**THE INPUT**
----

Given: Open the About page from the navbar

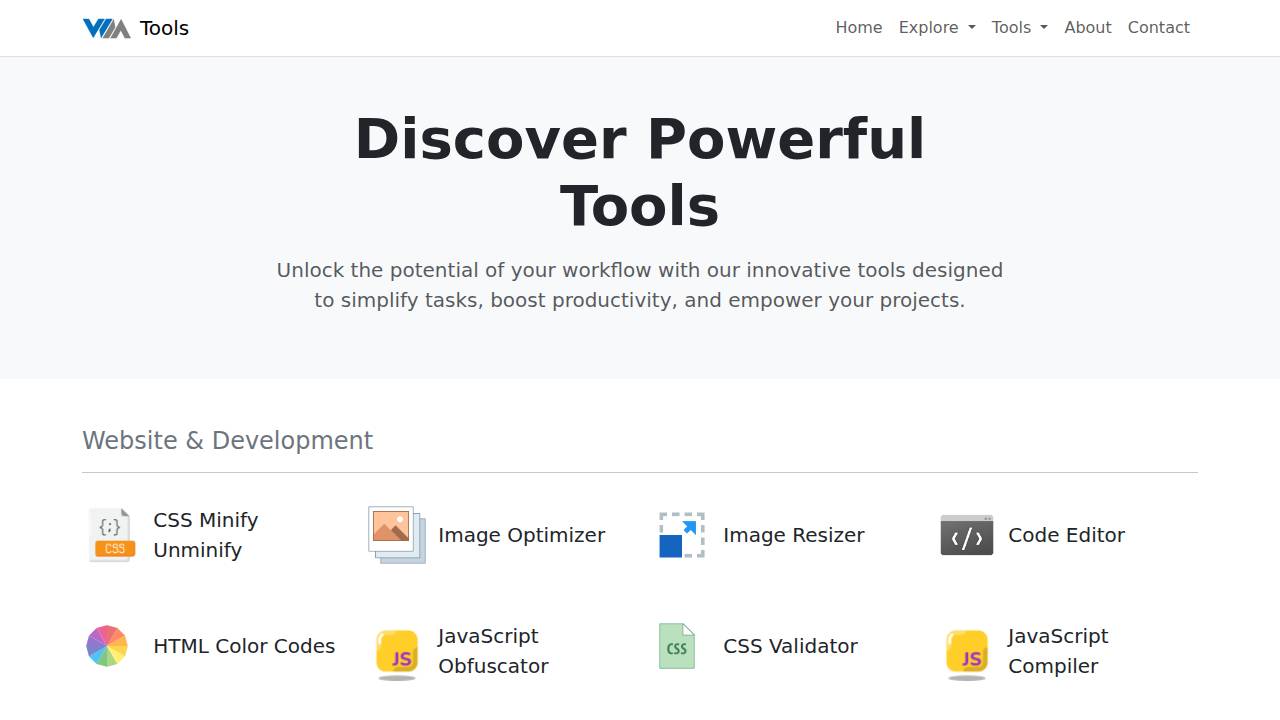Looking at the screenshot, I should [x=1087, y=27].
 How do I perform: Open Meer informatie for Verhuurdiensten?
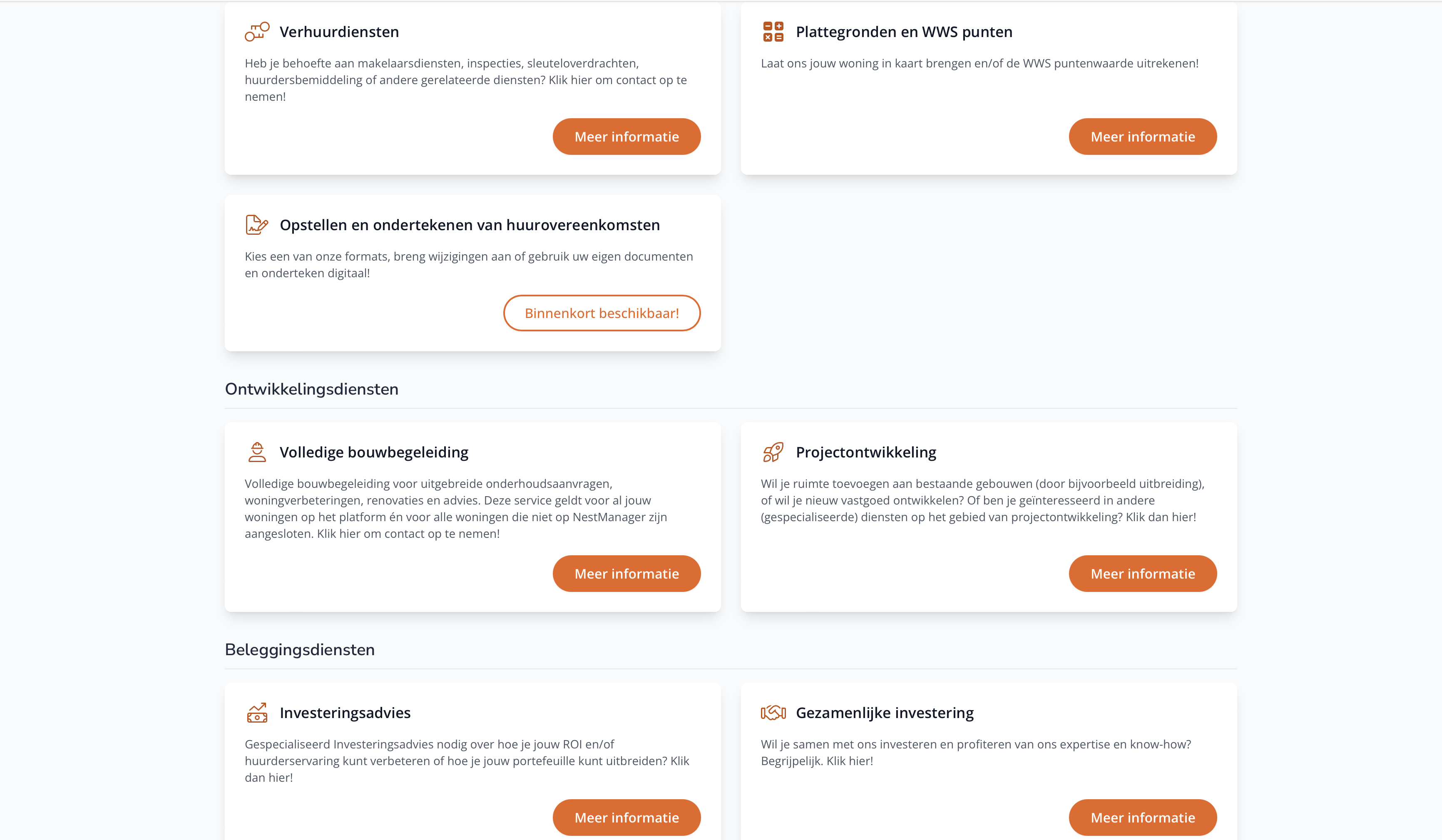click(x=627, y=137)
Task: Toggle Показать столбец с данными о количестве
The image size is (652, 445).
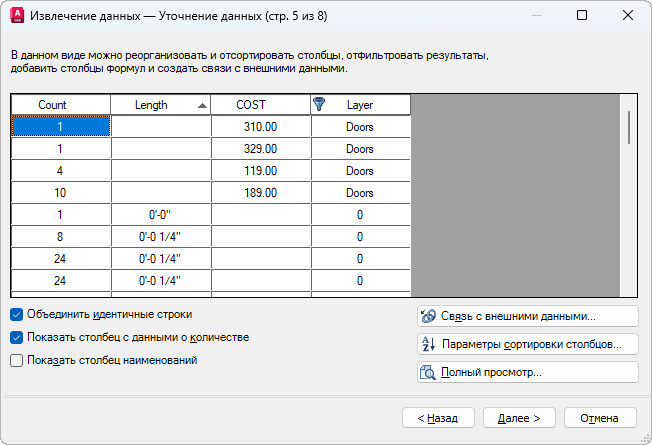Action: tap(16, 337)
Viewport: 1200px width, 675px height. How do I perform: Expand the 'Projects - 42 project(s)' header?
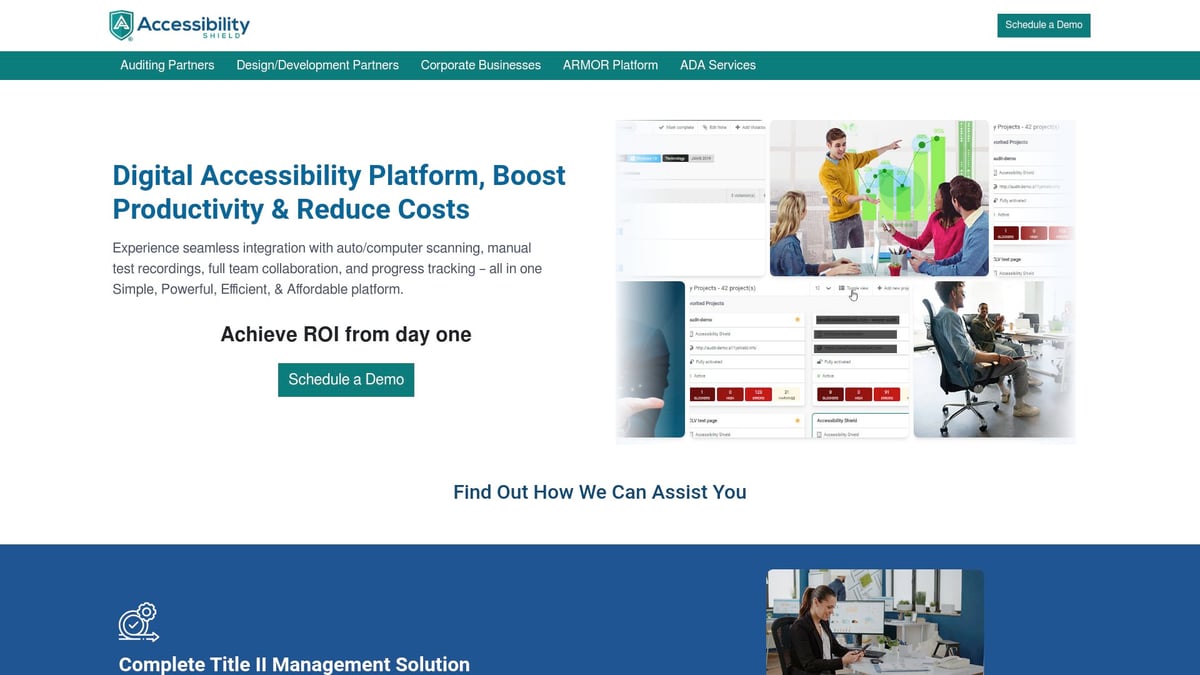[x=723, y=288]
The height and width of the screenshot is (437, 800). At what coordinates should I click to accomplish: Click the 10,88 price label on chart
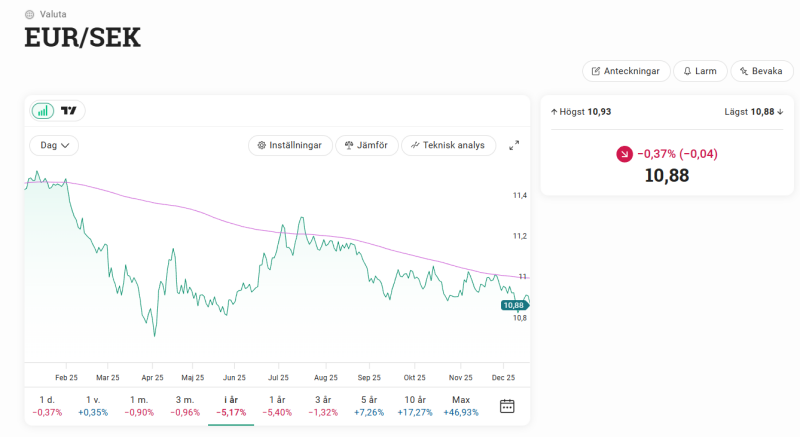pyautogui.click(x=513, y=305)
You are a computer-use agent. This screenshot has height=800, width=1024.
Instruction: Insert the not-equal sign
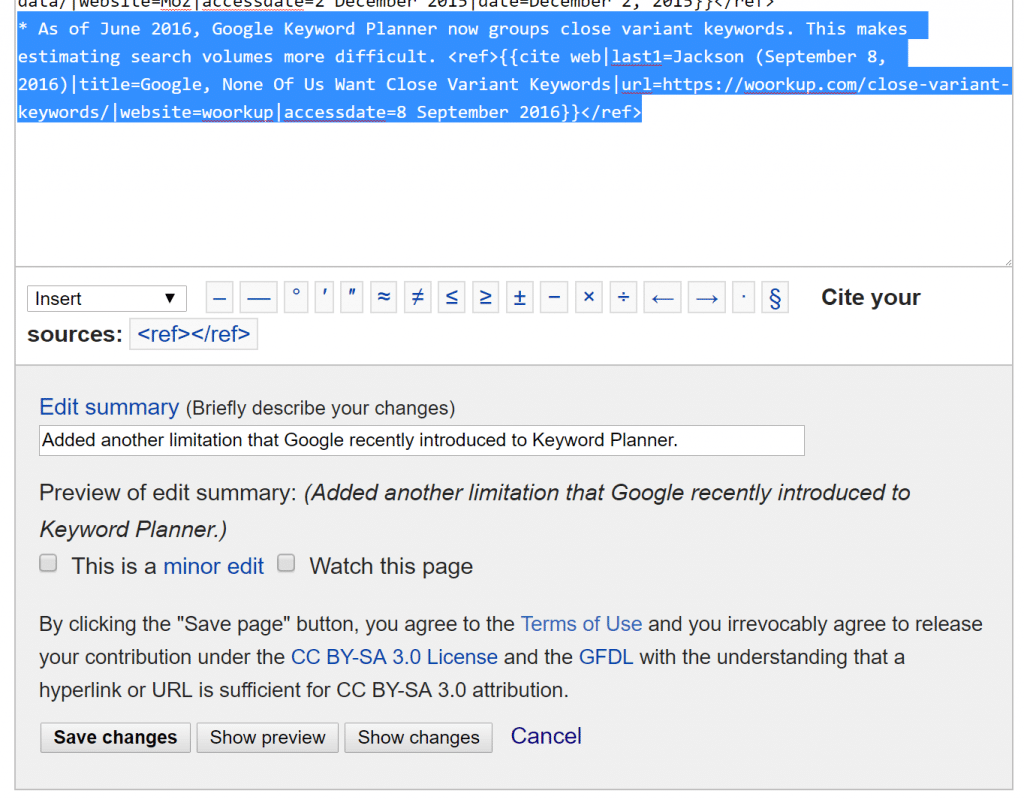(417, 297)
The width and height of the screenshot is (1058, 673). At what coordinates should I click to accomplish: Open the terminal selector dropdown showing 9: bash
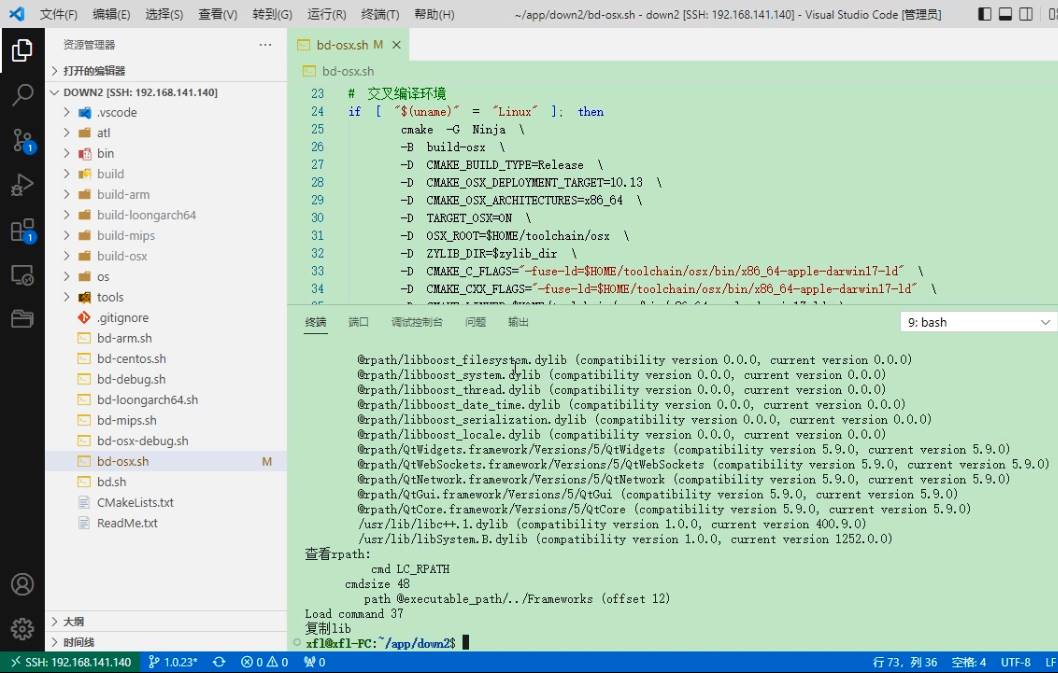pos(978,323)

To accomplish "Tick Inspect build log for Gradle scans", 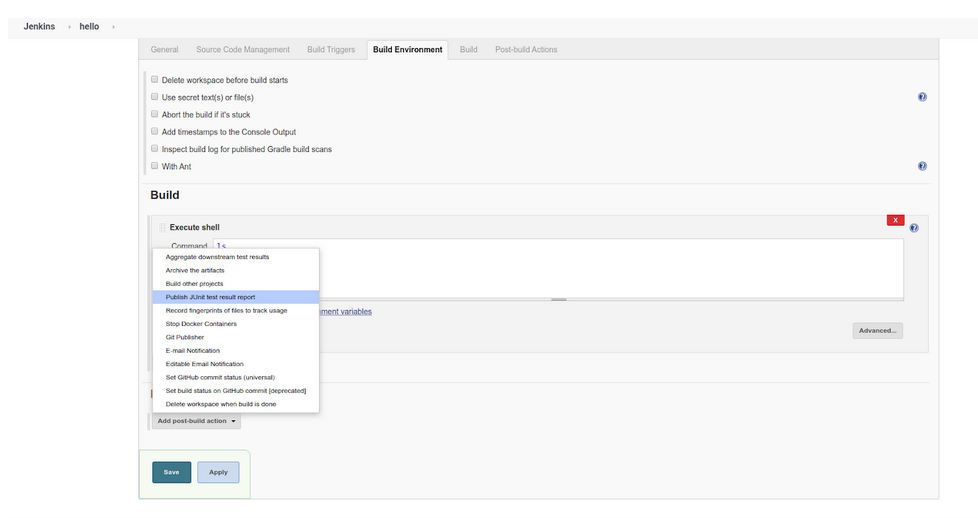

----

**EXERCISE REQUIREMENTS**
Reproduce exactly, and only, the part of the entries above that runs from the line with "You are a computer-use" to the last line, both included. Pictures stay out.

**WRITTEN ANSWER**
You are a computer-use agent. This screenshot has height=800, width=1024.
Instruction: Insert the not-equal sign
(417, 297)
The width and height of the screenshot is (1058, 673). At what coordinates should I click to accomplish: Open the terminal selector dropdown showing 9: bash
pos(978,323)

To accomplish "Tick Inspect build log for Gradle scans", 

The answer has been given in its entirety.